Sería catastrófico seguir alimentando la indiferencia para quienes aspiran al diálogo y están convencidos de que las cosas pueden mejorar un poco. Ahora son muchos, no obstante, los que buscamos espacios para llegar a acuerdos sostenibles a largo plazo, por si las masacres se intensificaran o si los gobiernos continuaran defendiendo lo indefendible; si siguieran haciendo caso omiso a los excesos de autoridad, si insistieran en tratar todo con su acostumbrada negligencia. Lo digo, porque la violencia de este país es producto de una falta de empatía y del aquilatado encubrimiento que desalientan todo impulso por lograr una vida digna para todos sus ciudadanos. Estos puntos que menciono, implican hechos concretos y no promesas que nos conduzcan a la anhelada justicia social y al fin del conflicto armado; es decir, discutir con la inteligencia, con argumentos: abrir un debate público para las ideas en un contexto donde las diferencias tengan voz y voto; donde pensar de otra manera no sea un motivo de persecución o de nuevos derramamientos de sangre.

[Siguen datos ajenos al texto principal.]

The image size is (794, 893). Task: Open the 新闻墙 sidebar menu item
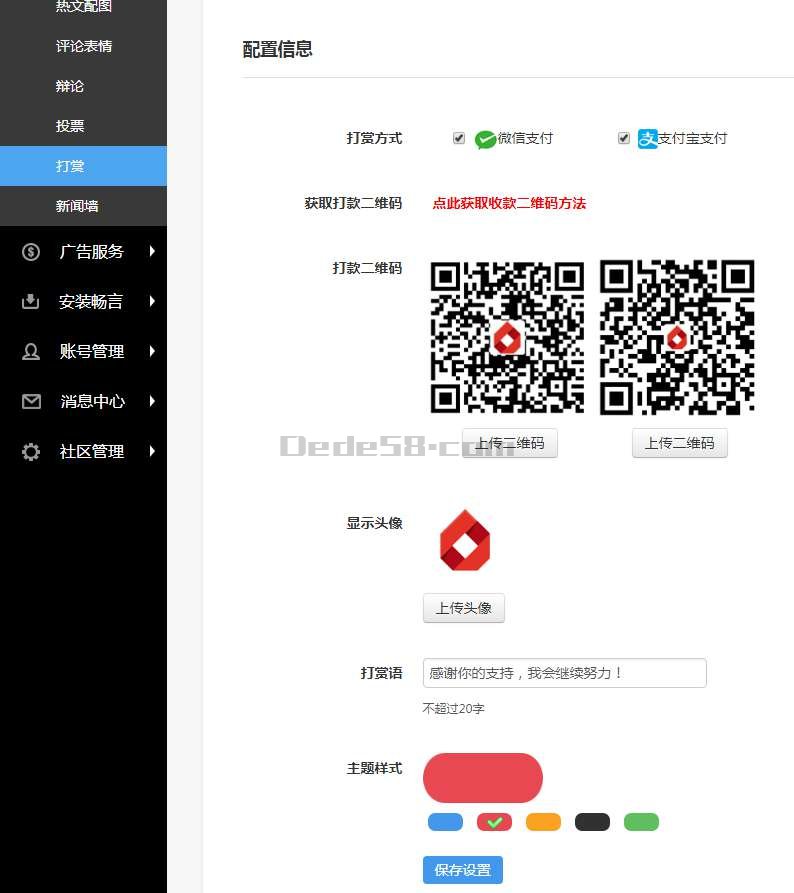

No pienso que sea una mera tontería, no creo que sea una salida en falso, pero, es bueno aclararlo, la juventud ya no soporta más; y pese a que es carne de cañón, saldrá a combatir si no se brindan los espacios para hallar una solución donde el Estado abra sus posibilidades para un cambio real, efectivo y afectivo, donde se neutralicen los desmanes de la fuerza pública, la falta de sensatez, el fuego cruzado de quienes desean desestabilizar las réplicas legítimas, los diferentes puntos de vista. De otro modo, la indignación de estos muchachos desatendidos en su mayoría, cansados del mismo caldo, irán hasta donde sea necesario, dispuestos a todo. Ya no serán dos o tres en una noche cualquiera, no serán la estadísticas de un hecho aislado; serán la respuesta incendiaria a las masacres sistemáticas que avivan la rabia y el rencor acumulados de quienes sufren esta carnicería que llamamos Colombia.

Por todo esto, necesitamos defender la vida, exigir que la vida sea respetada y cuidada por sobre cualquier otro interés, pese a que la vida misma esté emparentada con la muerte. No depende de filiaciones o alianzas políticas o maneras de pensar: es el deber de toda una nación, pues se nos ha robado la calma, se ha ensangrentado la poca esperanza que teníamos. Hay que gritar ¡basta!, y al levantar el grito, mirarnos de frente y reconocer que ese otro también puedo ser yo mismo; que cada cual es ya la suma de todos los hombres y mujeres cuya vida debe ser protegida por encima de todo cálculo o prejuicio que vea en el otro un tiro al blanco. Si no lo hacemos, será imposible lograr la humanidad de la que alardeamos y al parecer tanto nos pesa.